Nenek dari 1 orang cucu ini kemudian kembali ke dirinya yang bebas merdeka. Ia melepas semua atribut keagamaannya. Ia kembali menjadi Romi yang seperti sedia kala. Ia tersadar dan mulai kembali memerdekakan dirinya. Meskipun tak lagi hidup dikekang banyak aturan, jiwanya masih merindukan jalan ‘pulang’.

Setelah itu, beberapa kali Romi sempat mencoba ikut kelas meditasi. Ia mulai mencicipi meditasi mulai dari meditasi dalam kelas yoga hingga meditasi yang diselenggarakan di salah satu klentheng di Yogyakarta. Namun, tetap saja Romi belum menemukan sesuatu yang menyegarkan jiwanya.

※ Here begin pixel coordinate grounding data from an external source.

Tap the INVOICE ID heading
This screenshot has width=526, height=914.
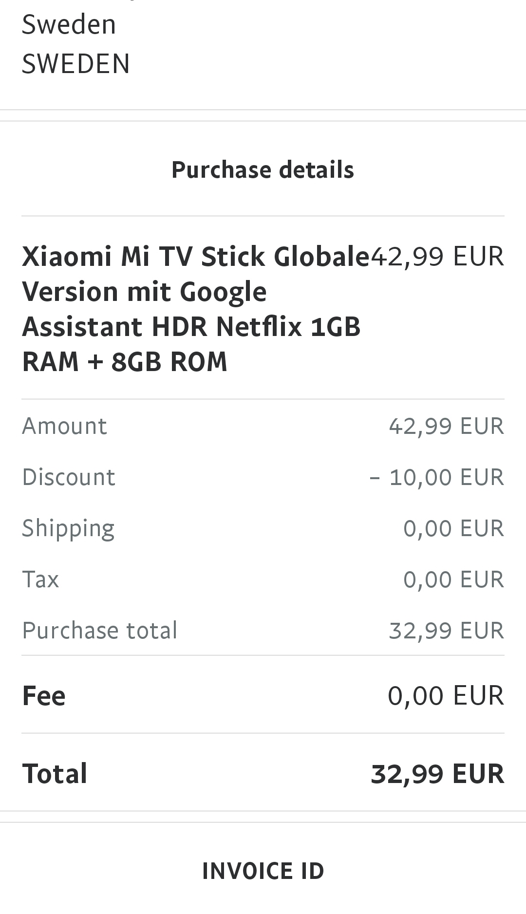pos(263,871)
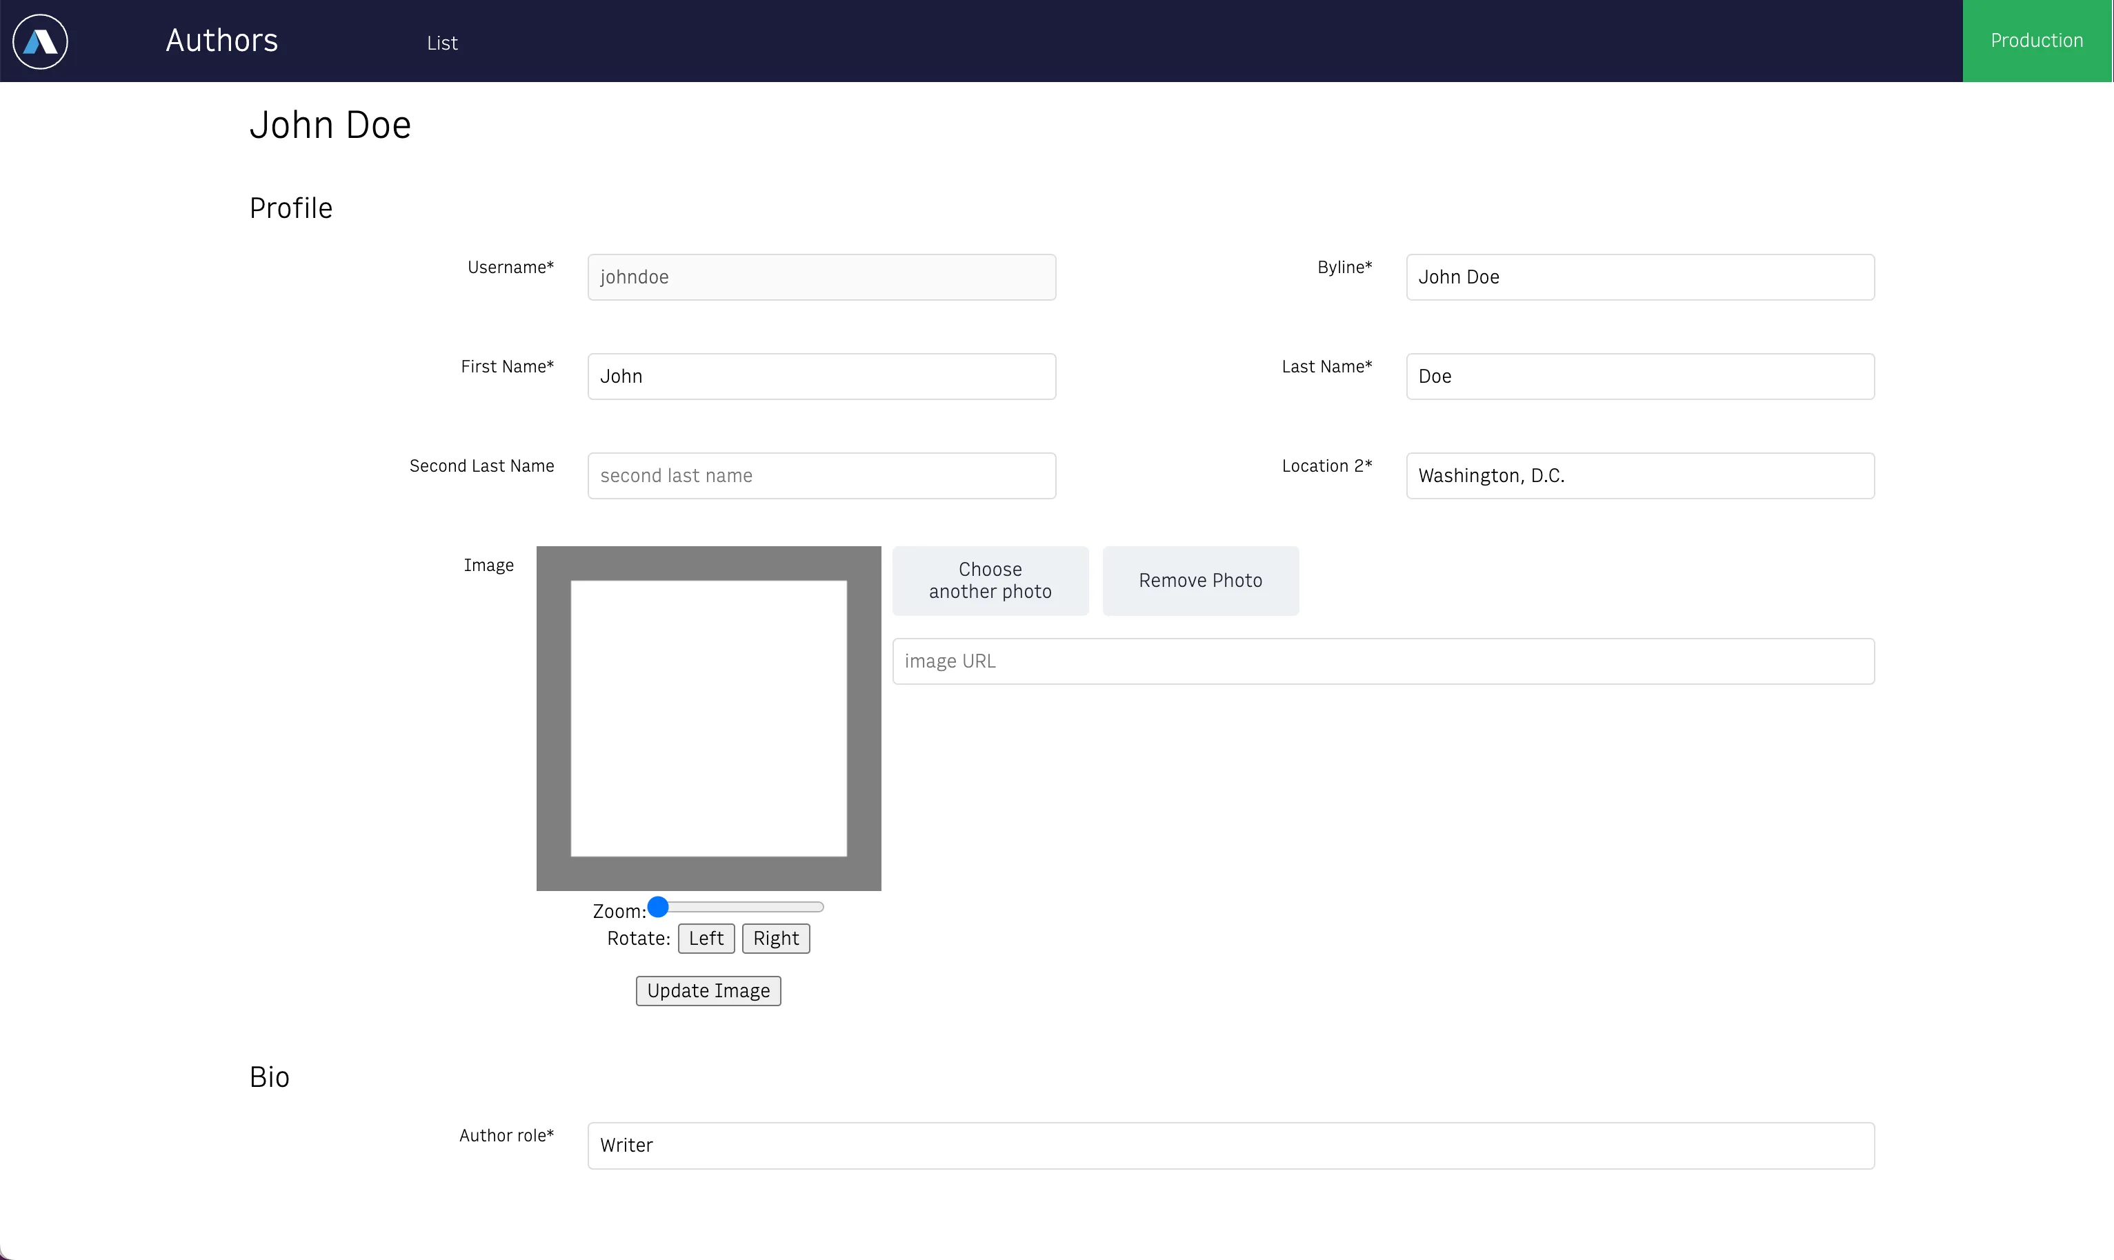The image size is (2114, 1260).
Task: Click the Archie application logo icon
Action: click(41, 41)
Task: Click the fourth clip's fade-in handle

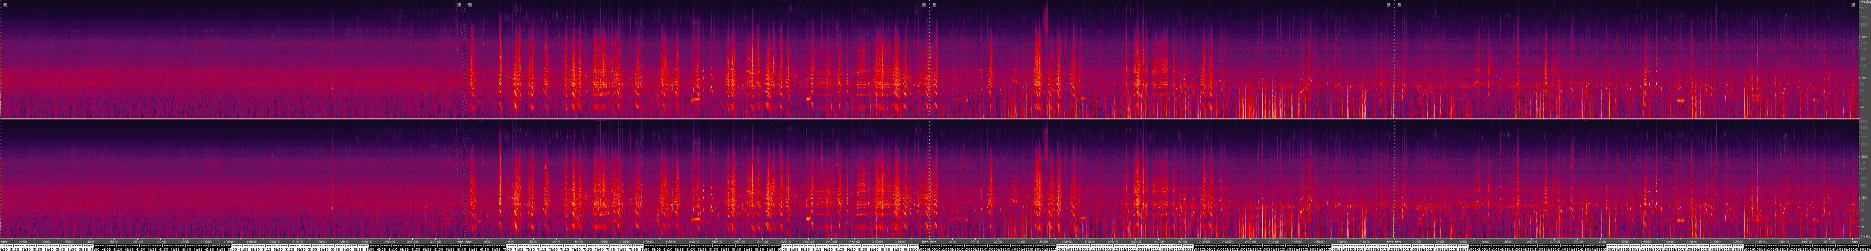Action: 1400,4

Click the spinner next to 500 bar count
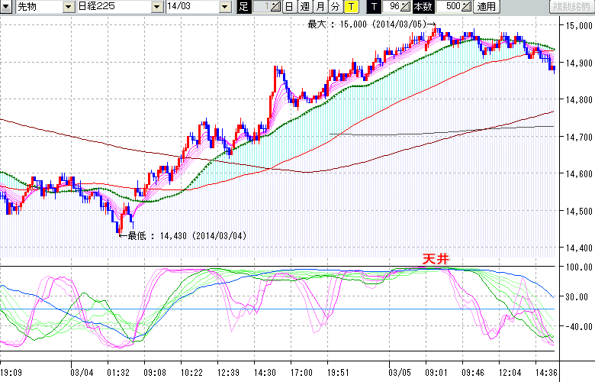click(x=466, y=7)
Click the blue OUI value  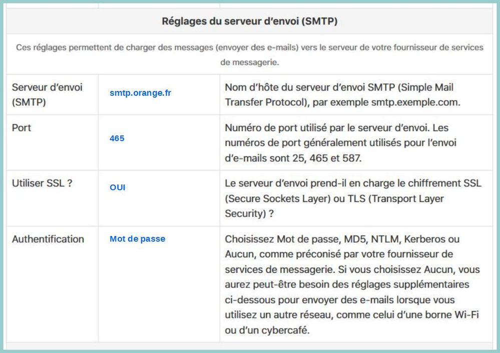(118, 188)
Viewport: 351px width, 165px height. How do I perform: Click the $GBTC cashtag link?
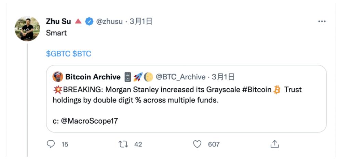58,54
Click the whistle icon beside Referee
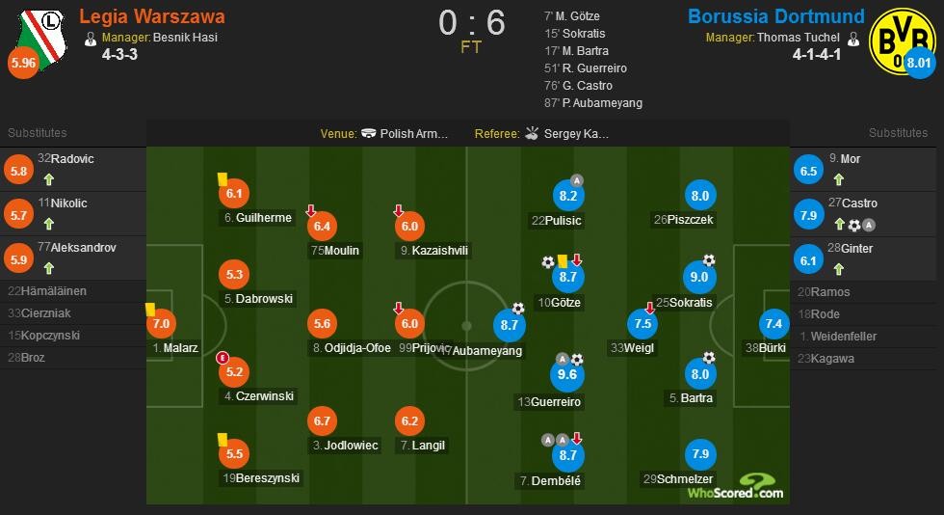944x515 pixels. point(531,133)
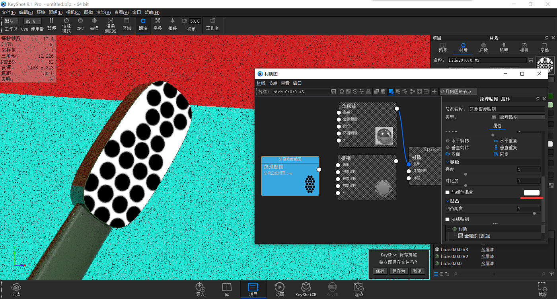Open the 节点 menu in Material Graph

(273, 83)
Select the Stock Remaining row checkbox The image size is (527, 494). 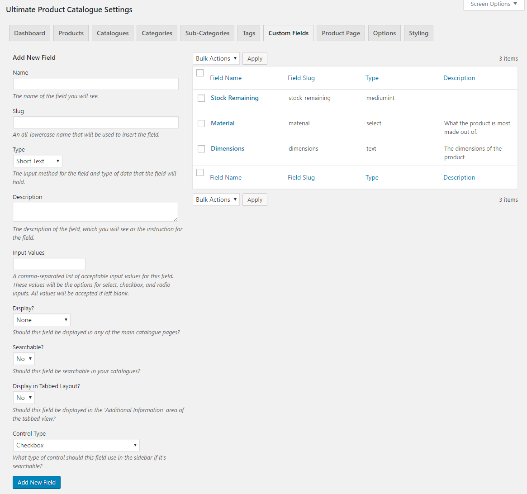pyautogui.click(x=201, y=98)
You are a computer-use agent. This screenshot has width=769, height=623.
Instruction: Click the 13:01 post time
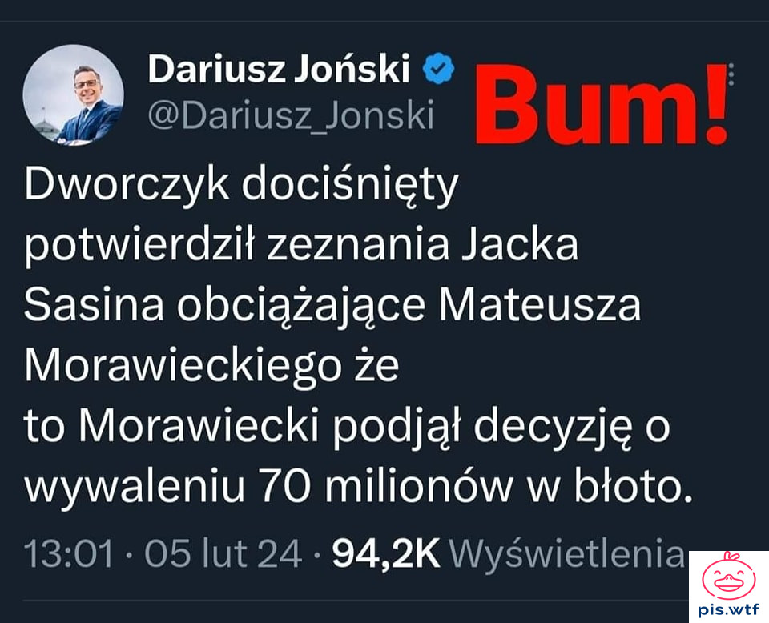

Tahun 2020, selancarnya di dunia maya mengantarnya mengenal Mas Guru Setyo Hajar Dewantoro. Hatinya tergerak untuk hadir di acara Ngaji Pancasila yang saat itu diselenggarakan di Yogyakarta. Di sesi meditasi pertama, Romi mbrebes mili. Hatinya bergetar tiap kali mendengar kata Pancasila dan NKRI. Jiwanya yang semula kering bagaikan terbasuh banyu perwita sari. Nyess, begitu katanya. Di kesempatan itu, Ibu Mami Irma bertanya kepadanya: “Apa motivasinya datang ke Ngaji Pancasila?” Romi menjawab bahwa Ia tergerak untuk ikut membela martabat bangsa namun selama ini tidak tau bagaimana caranya.

Semenjak pertemuannya dengan Mas Guru tahun lalu, sampai sekarang Romi rajin mengikuti pembelajaran spiritual di Persaudaraan Matahari. Bersama dengan teman-teman yang kebanyakan lebih muda darinya, Romi semangat untuk terus belajar memurnikan jiwa. Ia begitu mensyukuri gerak Semesta yang mengantarnya untuk kembali ‘pulang’ ke dirinya yang sejati. Ia begitu senang belajar spiritual tanpa harus terkekang banyak aturan. Wadah pembelajarannya ini begitu pas dengan jiwanya yang bebas. Selain itu, ajaran Mas Guru yang menginspirasi untuk selalu setia mengikuti gerak Semesta sangat sesuai dengan nilai-nilai yang Romi yakini. Dalam hidupnya, Ia tidak memiliki ambisi untuk hanya mengejar kesuksesan secara materi. Di benak Romi, Ia bekerja untuk memenuhi kebutuhan hidupnya sehari-hari. Hidupnya mengalir, tak ada keinginan untuk mengejar materi dengan cara mati-matian. Ia mensyukuri hidup, apapun yang Gusti beri.

Saat ini, apapun dinamikanya Romi menikmati prosesnya dalam memurnikan diri. Kini Romi mengerti bahwa untuk ikut berkontribusi membangun negeri ini, Ia bisa mulai dengan membenahi diri. Menurutnya, bagaimana kita bisa berkontribusi pada negeri ini jika kita tidak kunjung selesai dengan diri sendiri. Romi meyakini, bahwa untuk menjadi manusia Pancasila maka kita harus membangun diri dengan pondasi yang kuat dan kokoh dengan terus memurnikan diri. Dan, hal itulah yang saat ini Romi tekun jalani.